Input records:
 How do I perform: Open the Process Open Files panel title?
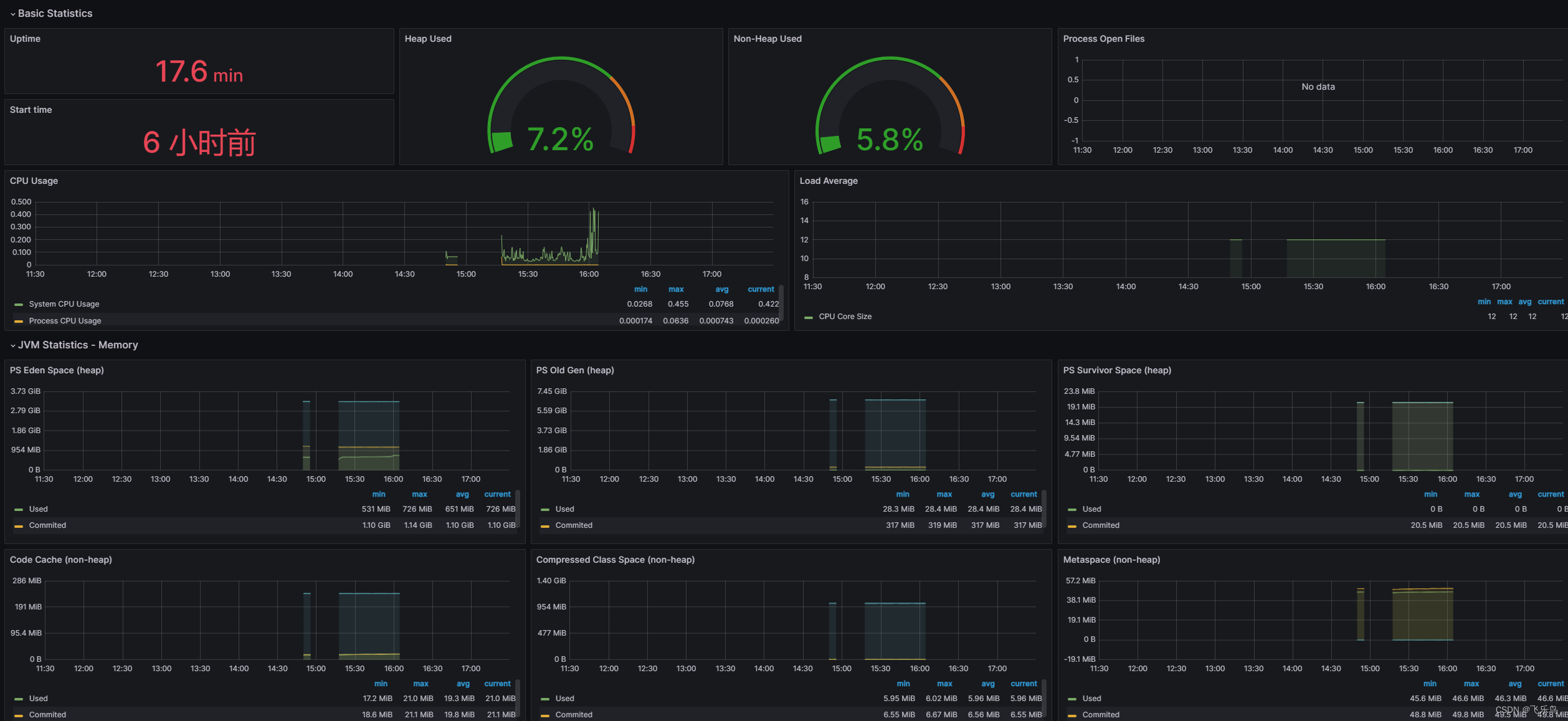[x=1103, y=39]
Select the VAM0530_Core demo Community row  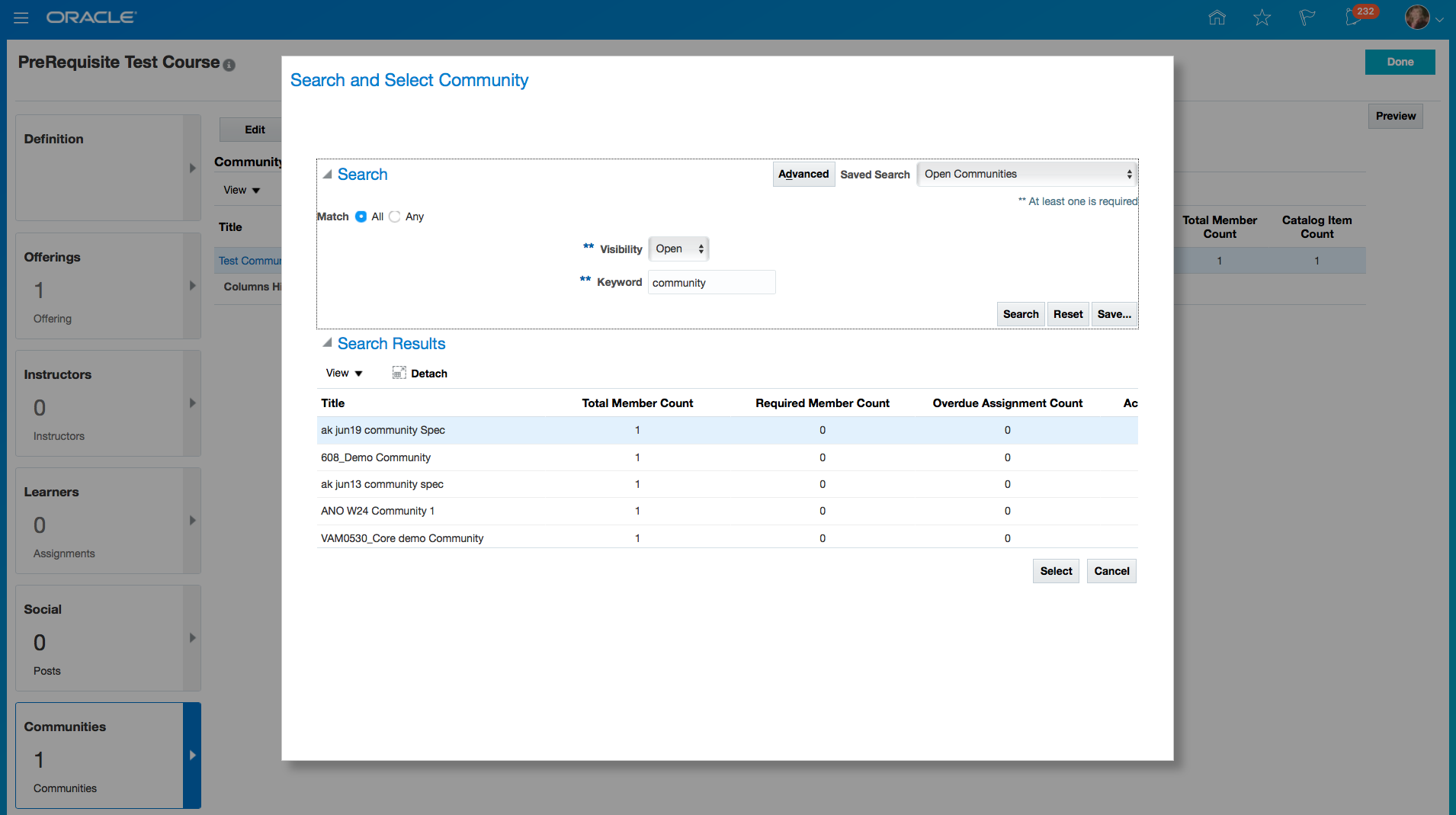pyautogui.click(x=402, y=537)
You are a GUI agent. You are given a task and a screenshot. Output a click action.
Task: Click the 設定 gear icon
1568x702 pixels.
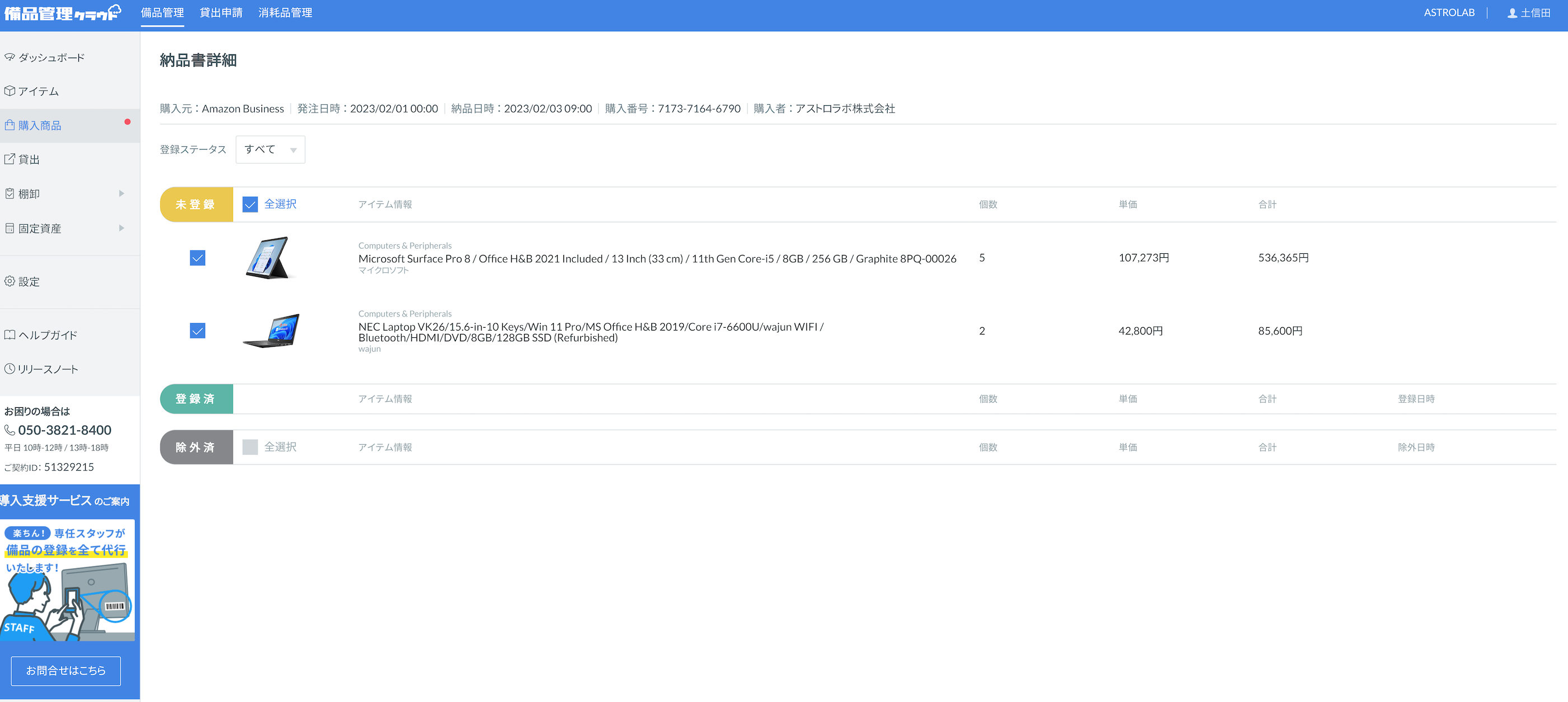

Your task: Every line from the one containing "You are a GUI" to the last line of the material must be returned exactly. Leave out any pictures.

Solved problem:
You are a GUI agent. You are given a task and a screenshot. Output a click action.
Task: Click the 設定 gear icon
1568x702 pixels.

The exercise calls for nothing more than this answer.